Saturday, December 5, 2020

City Sidewalk

Day 340

 

My mother when she was a child had a doll house that only came out to play during Christmas. This doll house even came with a Christmas tree with electric lights. 

I guess I am doing something similar, setting up my Christmas Village. Placing its citizens in situations around town.

 

Snowy City Sidewalk

 My village has a pub, school house, train station, toy store, shops, post office, fire station,a wishing well to make a wish, a park with a gazebo just to name a few!
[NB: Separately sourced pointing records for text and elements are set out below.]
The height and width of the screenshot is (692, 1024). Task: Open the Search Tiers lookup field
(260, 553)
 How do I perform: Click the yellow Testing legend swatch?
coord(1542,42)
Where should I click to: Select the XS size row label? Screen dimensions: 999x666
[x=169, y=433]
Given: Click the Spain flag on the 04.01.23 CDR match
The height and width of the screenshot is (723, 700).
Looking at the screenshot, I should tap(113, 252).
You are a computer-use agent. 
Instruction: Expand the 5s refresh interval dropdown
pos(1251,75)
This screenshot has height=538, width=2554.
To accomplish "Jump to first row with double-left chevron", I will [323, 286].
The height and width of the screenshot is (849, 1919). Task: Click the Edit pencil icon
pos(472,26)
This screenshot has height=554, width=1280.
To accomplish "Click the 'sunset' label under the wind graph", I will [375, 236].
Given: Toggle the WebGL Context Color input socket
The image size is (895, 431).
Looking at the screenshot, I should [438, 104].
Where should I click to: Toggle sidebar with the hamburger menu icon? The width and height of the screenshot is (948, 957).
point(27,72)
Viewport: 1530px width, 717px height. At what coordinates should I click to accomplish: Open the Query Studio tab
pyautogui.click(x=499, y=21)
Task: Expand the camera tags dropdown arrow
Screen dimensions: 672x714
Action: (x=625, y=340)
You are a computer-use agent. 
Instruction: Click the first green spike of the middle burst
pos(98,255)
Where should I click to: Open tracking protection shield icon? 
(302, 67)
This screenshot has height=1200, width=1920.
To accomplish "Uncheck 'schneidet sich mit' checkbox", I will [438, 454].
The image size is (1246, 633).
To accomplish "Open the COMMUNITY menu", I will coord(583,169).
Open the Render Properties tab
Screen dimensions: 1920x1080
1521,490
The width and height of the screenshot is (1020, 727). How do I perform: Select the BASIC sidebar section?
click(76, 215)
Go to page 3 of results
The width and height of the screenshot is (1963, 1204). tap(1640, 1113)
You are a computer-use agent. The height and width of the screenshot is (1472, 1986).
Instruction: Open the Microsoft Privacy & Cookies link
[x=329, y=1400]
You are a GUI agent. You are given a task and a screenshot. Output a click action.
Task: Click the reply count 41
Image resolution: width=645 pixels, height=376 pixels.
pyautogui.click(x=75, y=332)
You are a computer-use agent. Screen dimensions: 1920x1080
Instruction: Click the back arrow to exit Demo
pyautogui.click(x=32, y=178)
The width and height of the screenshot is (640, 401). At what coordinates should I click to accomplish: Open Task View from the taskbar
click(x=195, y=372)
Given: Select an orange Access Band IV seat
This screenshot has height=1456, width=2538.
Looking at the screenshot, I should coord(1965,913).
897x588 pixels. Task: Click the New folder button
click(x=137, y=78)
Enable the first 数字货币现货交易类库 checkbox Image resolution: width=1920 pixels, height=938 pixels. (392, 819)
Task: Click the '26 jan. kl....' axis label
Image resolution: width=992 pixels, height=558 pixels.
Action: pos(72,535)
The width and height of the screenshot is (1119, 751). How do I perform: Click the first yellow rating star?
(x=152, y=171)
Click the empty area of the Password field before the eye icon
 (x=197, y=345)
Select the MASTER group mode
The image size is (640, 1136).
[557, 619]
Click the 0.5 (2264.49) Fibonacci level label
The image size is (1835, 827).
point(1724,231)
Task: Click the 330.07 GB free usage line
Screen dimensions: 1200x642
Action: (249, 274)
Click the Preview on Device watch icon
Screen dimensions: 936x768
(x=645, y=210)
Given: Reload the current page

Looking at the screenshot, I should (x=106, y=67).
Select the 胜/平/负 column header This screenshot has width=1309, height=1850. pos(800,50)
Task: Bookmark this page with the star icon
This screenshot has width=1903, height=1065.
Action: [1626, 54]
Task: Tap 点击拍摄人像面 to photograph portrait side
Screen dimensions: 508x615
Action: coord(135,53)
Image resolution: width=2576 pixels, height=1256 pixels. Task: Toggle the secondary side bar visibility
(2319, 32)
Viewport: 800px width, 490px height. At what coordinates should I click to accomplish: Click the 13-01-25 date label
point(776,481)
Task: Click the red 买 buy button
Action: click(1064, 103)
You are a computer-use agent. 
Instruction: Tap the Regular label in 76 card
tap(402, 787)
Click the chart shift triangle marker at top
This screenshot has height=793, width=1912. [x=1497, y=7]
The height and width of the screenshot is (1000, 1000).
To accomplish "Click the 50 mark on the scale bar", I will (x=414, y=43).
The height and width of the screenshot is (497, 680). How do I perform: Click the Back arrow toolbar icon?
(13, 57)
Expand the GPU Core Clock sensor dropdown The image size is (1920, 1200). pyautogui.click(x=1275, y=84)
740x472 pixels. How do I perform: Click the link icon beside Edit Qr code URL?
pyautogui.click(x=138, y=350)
There is even a Santa waiting for children to come to visit him! 

 

City Sidewalk at Christmas time


 When Christmas is over, everything will be put safely away until next year when the citizens of Peddeville in Thow county will be happy to see each other again!

 

I used my cell phone to take these photos and I added the snow with an app on my phone for that Christmas Winter effect!

 

Thank you for taking a peek! 

 

Until tomorrow

 

Jewels 

 "Christmas magic is silent. You don't hear it ~ you don't feel it, you know it, you believe it."

1 comment:

  1. Christmas villages are rooted in the elaborate Christmas traditions of the Moravian church, a small group of Germanic Protestants who fled to America in the 1700s to escape religious persecution in what is now the Czech Republic. The Moravians expand the German tradition of building miniature villages around the nativity screen, eventually gaining popularity in America in the 19th century. Although there are times when I get a little “Grinchy” and ask “why do we set up these sweet scenes of perfection?” I am gently reminded that it captures our imagination and there is a suspicion that this is what our life should be like. It is like we are home sick for as home we have not seen. And there I sit in the semi dark watching this perfect Village come to life with its lights and wandering people.